▶ Task goal
Type out the data below in its entirety, exactly as given.

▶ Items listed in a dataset
◆ ◆ ◆ ◆ ◆

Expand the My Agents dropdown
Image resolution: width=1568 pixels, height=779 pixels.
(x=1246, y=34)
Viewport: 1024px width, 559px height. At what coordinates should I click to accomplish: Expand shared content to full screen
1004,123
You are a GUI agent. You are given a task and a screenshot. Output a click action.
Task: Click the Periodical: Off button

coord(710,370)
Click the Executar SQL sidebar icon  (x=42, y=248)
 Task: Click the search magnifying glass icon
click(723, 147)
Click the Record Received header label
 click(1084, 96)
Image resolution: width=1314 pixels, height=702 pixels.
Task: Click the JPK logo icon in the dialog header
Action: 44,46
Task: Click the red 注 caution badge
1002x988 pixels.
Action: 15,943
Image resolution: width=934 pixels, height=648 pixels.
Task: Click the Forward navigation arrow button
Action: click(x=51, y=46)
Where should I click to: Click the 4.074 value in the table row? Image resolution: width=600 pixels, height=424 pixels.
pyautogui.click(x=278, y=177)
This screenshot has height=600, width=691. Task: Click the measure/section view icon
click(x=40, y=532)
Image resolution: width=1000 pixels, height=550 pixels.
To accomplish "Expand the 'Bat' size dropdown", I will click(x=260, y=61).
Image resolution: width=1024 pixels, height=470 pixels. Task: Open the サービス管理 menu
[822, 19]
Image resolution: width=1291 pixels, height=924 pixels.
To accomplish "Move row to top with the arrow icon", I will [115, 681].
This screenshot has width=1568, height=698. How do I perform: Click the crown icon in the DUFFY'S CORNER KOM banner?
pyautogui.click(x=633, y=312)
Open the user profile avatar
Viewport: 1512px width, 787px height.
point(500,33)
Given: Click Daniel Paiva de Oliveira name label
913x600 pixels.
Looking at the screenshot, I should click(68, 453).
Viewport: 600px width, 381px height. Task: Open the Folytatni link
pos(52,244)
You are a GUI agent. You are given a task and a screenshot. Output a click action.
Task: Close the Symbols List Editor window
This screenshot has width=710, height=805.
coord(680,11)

◆ ◆ ◆ ◆ ◆

▶ Output for this task
Expand the My Agents dropdown
Image resolution: width=1568 pixels, height=779 pixels.
(x=1246, y=34)
Viewport: 1024px width, 559px height. At what coordinates should I click to accomplish: Expand shared content to full screen
1004,123
You are a GUI agent. You are given a task and a screenshot. Output a click action.
Task: Click the Periodical: Off button

coord(710,370)
Click the Executar SQL sidebar icon  (x=42, y=248)
 Task: Click the search magnifying glass icon
click(723, 147)
Click the Record Received header label
 click(1084, 96)
Image resolution: width=1314 pixels, height=702 pixels.
Task: Click the JPK logo icon in the dialog header
Action: 44,46
Task: Click the red 注 caution badge
1002x988 pixels.
Action: 15,943
Image resolution: width=934 pixels, height=648 pixels.
Task: Click the Forward navigation arrow button
Action: click(x=51, y=46)
Where should I click to: Click the 4.074 value in the table row? Image resolution: width=600 pixels, height=424 pixels.
pyautogui.click(x=278, y=177)
This screenshot has height=600, width=691. Task: Click the measure/section view icon
click(x=40, y=532)
Image resolution: width=1000 pixels, height=550 pixels.
To accomplish "Expand the 'Bat' size dropdown", I will click(x=260, y=61).
Image resolution: width=1024 pixels, height=470 pixels. Task: Open the サービス管理 menu
[822, 19]
Image resolution: width=1291 pixels, height=924 pixels.
To accomplish "Move row to top with the arrow icon", I will [115, 681].
This screenshot has width=1568, height=698. How do I perform: Click the crown icon in the DUFFY'S CORNER KOM banner?
pyautogui.click(x=633, y=312)
Open the user profile avatar
Viewport: 1512px width, 787px height.
point(500,33)
Given: Click Daniel Paiva de Oliveira name label
913x600 pixels.
Looking at the screenshot, I should click(68, 453).
Viewport: 600px width, 381px height. Task: Open the Folytatni link
pos(52,244)
You are a GUI agent. You are given a task and a screenshot. Output a click action.
Task: Close the Symbols List Editor window
This screenshot has width=710, height=805.
coord(680,11)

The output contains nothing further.